I first came across a portion of the illustration by Wesley Bates in a Gaspereau Press catalogue.

In the background you see figures in capriotes injecting a distinctly Klansman motif for which one finds a textual basis in the Forward Foreword.
I hope I've played down Shylock's villainy, but played up the pro-Caucasian Christian Capitalist‡ (Apartheid-like) bias of the Venetian Republic.

‡This Trumpist "CCC" is the prelude to the KKK?
George Elliott Clarke. The Merchant of Venice (Retried).

And if you look carefully at the curtains above the throne you will see swastikas.

And so for day 2365
04.06.2013

Sometimes Smallsongs

It happens. You enter a bookstore. Take a volume from the shelf. Browse. And are caught up by a passage.
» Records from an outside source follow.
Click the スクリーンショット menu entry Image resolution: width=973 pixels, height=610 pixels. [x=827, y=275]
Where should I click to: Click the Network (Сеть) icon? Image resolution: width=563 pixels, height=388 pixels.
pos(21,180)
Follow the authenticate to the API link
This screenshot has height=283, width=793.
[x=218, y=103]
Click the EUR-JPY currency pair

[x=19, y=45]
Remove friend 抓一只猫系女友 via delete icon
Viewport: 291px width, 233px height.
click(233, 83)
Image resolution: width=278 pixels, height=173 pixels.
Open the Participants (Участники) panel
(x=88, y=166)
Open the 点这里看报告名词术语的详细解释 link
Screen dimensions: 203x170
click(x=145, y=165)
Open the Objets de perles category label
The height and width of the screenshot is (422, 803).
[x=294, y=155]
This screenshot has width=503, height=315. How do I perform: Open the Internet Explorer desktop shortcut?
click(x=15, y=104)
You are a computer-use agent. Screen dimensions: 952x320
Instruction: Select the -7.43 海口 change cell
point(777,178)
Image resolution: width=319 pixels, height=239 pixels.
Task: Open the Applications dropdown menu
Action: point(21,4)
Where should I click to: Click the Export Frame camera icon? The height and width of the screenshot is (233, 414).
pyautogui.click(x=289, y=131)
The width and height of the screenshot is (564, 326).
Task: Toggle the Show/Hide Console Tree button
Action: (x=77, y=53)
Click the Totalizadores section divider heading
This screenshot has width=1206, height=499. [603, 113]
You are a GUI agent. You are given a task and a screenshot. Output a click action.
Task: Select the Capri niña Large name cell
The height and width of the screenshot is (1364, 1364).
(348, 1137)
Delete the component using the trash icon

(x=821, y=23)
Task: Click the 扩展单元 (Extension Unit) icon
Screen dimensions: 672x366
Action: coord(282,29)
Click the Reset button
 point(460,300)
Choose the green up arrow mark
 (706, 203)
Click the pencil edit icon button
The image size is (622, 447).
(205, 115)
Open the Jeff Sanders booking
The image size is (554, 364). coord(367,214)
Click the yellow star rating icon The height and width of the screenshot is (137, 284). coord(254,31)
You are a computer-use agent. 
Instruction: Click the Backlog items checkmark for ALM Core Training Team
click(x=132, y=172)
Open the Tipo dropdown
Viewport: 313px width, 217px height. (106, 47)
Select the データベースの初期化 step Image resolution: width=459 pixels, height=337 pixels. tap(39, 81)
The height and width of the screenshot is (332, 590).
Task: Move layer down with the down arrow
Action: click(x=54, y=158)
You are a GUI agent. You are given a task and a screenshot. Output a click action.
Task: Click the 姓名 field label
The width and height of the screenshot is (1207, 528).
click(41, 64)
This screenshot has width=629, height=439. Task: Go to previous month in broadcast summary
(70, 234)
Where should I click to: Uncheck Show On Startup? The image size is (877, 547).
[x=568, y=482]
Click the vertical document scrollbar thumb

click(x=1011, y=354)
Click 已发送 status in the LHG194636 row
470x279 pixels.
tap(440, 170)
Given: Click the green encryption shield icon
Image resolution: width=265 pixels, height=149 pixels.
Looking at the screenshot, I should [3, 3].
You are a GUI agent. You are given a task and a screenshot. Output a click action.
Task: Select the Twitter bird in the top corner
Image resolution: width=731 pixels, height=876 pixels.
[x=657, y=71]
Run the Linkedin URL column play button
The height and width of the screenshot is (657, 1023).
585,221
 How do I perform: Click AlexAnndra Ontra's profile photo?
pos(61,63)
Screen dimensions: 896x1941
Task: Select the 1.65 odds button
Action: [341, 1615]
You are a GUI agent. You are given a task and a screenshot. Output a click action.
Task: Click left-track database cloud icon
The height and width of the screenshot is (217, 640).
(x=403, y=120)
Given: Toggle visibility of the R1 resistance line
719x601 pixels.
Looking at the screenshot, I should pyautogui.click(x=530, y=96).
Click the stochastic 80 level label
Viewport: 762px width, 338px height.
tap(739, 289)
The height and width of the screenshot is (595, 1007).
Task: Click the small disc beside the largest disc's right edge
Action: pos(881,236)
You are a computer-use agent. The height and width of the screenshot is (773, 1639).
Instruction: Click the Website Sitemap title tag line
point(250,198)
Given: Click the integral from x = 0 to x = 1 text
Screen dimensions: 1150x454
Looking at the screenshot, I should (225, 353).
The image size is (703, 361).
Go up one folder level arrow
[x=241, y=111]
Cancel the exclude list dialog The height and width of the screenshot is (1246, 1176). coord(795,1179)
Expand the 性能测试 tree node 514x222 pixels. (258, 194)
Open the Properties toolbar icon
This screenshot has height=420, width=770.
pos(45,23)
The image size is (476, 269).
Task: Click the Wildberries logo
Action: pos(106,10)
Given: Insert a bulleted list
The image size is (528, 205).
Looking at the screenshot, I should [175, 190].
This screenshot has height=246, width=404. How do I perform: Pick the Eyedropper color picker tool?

Though the aiodoi are not of space and time, it is of space and time that they sing, and it is to the smallsongs of space and time they hear (for they hear all songs, always and everywhere) that they listen most closely . . . even though so many of the smallsongs are sad, or angry, or simply wrong.
There is an almost inconspicuous "to" in there which leads to the mis-construction of "to they hear" (odd but not entirely since to grant a hearing to is a kind of judicial procedure). As well the "hearing to" proceeds the listening following the distinction in English between hearing and listening. But if you re-read the passage the stray, little "to" comes into focus as "to that they listen". Most closely. Makes a pretty compositions "to that (hearing) they listen".

Frederik Pohl & Jack Williamson, The Singers of Time bought and brought home to read (almost aloud).

I love the invention of the word “smallsongs” – puts me in mind of all the little tunes we create and carry in our day to day lives.

By paying attention to how some people are listening, quality of their silence, the tenor of their questions, you ensure that others get heard.

And so for day 2364
03.06.2013

The Body, Its Environment, Its Exercise

Northrop Frye captured something of the imprinting that happens when good models abound. And are taken up, bodily.

Now if we write in a way that we never speak, the first thing that disappears is the rhythm. It is hardly possible to give any spring or bounce to words unless they come out of our own bodies and are, like dancing or singing, an expression of physical as well as mental energy. The second thing that disappears is the color. It is hardly possible to use vivid language unless one is seeing the imagery of oneself: even abstract words, if they are genuinely possessed by the person using them, will still retain something of the concrete metaphor they originally had. The third thing that disappears is the sense of personality, which only a basis in personal speech can ever supply.
My emphasis
The Well-Tempered Critic

There is a neat twist here. By focalizing the passage through the plural "we" we gain multiple "bodies". Our Bodies Our Selves. Our Poems Our Lives.

And so for day 2363
02.06.2013

Gone Fishing for Turnips

The conclusion of a posting to Humanist that muses on the differences of a going towards and the being open to a coming...

What do these esoteric modes of reading or translating have to do with humanities computing? They begin to offer a glimpse of labels for a set of attitudes towards the act of processing text. The tools of humanities computing are for hunting and gathering: the going out. They are also for fishing: waiting to see what shows up. In a sense the tools of humanities computing can be set like traps or weirs.

The distinction between hunting and fishing breaks down when you consider the use of duck blinds. The distinction between gathering and fishing becomes moot when you consider harvesting a salmon run. Still there is some merit, I believe, in pondering whether one's orientation is towards aiming for a target, assembling a resource, or waiting to see what the network might bring.

I do like the idea of casting a net... gutting the fish not so much — though those guts do make good fertilizer for the garden.
And the words themselves lead us to different relations to the ecosystem of words.